Thursday, January 22, 2009

Another Rick Whitt column

Here is a column about Rick, written by Pete Devlin, published in the Jan. 7, 2009, issue of the Door County Advocate. It is a great tribute, although a few facts are inaccurate. In particular, he married me before coming to Sturgeon Bay. We met in a speech class at UW-Madison in 1959. The rest became history. Pete Devlin and Rick were co-workers and friends in Green Bay. He writes columns for the Advocate.


Those of you who have grown up on the Door Peninsula or who have lived here for more than 40 years might remember a fellow named Rick Whitt.

I first met him when I came to work at WNFL Radio in Green Bay back in 1975. He towered several inches over my 6-foot height, and he used to walk down the halls singing, "Black socks that never get dirty, the longer I wear them, the blacker they get ..." at the top of his lungs. He once tried to control the direction of fall of a tree he was cutting down in the back yard of his home, by wrapping a rope around the tree trunk — with the other end secured to the back bumper of his old Ford van. The massive trunk fell where it wanted anyway, damaging the back of the house and pulling the van bumper out of shape. He coined the phrase "Neenah-Man-Apple-Kosh" to describe the Fox Cities that were growing into one metropolitan area 35 years ago. We in the WNFL newsroom had a flat aluminum strip about a foot long by three inches wide that we used to evenly tear apart news stories that were dispatched across the Associated Press teletype. He referred to it as "the news wrench."

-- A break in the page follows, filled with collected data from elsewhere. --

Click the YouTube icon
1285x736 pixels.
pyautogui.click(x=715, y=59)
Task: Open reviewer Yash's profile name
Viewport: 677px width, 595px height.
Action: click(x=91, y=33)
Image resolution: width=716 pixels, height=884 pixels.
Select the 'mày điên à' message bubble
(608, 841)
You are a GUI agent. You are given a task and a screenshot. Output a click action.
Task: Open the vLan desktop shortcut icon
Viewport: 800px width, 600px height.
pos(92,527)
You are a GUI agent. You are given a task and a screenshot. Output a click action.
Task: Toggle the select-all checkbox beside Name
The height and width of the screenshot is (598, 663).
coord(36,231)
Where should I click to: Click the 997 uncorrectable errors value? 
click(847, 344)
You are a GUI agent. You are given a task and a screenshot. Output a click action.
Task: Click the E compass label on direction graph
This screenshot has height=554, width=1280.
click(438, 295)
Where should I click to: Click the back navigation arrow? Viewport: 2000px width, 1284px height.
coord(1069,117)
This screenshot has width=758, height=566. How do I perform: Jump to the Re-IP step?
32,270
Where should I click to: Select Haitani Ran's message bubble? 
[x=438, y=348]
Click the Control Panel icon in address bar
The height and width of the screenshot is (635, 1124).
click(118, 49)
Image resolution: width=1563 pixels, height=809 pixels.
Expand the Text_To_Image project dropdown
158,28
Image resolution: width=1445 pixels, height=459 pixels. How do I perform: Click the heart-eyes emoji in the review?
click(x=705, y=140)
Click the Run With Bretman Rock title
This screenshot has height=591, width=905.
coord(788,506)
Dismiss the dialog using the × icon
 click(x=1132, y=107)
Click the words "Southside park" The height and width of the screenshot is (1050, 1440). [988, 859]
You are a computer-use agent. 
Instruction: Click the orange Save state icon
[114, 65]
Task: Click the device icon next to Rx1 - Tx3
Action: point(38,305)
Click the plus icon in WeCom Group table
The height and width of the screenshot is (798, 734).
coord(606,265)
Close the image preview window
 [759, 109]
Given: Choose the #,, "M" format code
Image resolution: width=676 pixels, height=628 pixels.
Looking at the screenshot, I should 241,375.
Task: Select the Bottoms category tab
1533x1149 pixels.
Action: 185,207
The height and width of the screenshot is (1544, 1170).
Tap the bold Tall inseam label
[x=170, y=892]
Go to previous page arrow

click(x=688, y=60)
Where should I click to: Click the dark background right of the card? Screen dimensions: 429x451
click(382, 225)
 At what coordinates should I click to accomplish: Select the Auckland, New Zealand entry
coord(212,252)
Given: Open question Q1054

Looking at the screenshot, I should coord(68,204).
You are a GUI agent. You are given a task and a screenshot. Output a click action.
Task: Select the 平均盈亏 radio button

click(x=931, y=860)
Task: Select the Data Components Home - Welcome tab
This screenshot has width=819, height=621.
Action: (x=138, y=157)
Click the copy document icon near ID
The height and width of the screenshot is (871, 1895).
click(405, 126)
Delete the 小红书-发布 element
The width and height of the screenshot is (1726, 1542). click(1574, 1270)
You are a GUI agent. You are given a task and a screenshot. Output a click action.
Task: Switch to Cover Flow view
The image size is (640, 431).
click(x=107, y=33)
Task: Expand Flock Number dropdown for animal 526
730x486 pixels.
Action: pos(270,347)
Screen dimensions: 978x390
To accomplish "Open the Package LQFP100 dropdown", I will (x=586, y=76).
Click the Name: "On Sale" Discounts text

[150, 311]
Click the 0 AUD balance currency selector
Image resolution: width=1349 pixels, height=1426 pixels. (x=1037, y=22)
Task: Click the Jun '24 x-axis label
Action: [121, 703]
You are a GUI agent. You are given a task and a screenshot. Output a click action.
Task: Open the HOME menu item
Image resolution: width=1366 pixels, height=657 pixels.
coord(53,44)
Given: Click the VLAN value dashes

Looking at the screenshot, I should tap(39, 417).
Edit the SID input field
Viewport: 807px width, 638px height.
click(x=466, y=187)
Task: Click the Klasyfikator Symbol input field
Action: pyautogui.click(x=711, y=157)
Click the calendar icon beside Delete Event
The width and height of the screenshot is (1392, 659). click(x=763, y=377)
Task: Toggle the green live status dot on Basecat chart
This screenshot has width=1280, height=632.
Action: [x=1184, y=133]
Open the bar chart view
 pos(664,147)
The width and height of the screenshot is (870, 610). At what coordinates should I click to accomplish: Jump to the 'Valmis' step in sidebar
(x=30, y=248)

He had worked Armed Forces Radio in Tripoli, Libya, in the late 1950s. Then he married the boss' daughter, a Door County girl, whom he met while working at WDOR Radio. They had five children. I remember sitting at their dinner table one time for a meal where the mashed potatoes were made with nothing but water. One child had a dairy allergy, so the whole family — and guests — ate potatoes made with water. The table topic among the half-grown children that day somehow turned toward sex. It was the first time I witnessed an open, honest dialog on the subject between parent and child. I was impressed.

He was a political liberal with a capital "L" and argued passionately on his daily talk show for helping the poor and less fortunate in our communities. Off the air, he was president of the now defunct Green Bay Welfare Commission. Mornings after commission meetings, he was generally in a sour mood after having knocked heads with fellow members over giving a homeless person a voucher for a night of lodging and a meal. The recipients needed to state their case before the whole commission, a humiliating gauntlet he believed those who were truly needy should not have to endure.

He quit WNFL, he said, because commercial radio was "becoming too political," taking a job instead managing the then student-run radio station on the University of Wisconsin-Green Bay campus. When he left that job a year later, he confessed he had no idea what politics really were until he worked in the university system. From then on, he found contentment and a paycheck behind the wheel of city buses in Green Bay, Fond du Lac and Madison, as he followed his wife's career path.

The last time I saw him was perhaps five years back at a WNFL reunion. He didn't look well. He was thin in a way that bespoke illness. He left fairly early, and we shook hands. He passed away following that long illness on Jan. 7. Ironic that I received a copy of his obituary from the Green Bay paper via e-mail from another WNFL alum — who never worked with Rick — who now lives in northern Thailand.

The paper said a memorial service was held in Madison. I didn't get there. However, he was such a memorable person, such a decent person, that I had to share my memories of him with you. And perhaps, because he still has family locally, they might find this simple column > comforting in some way.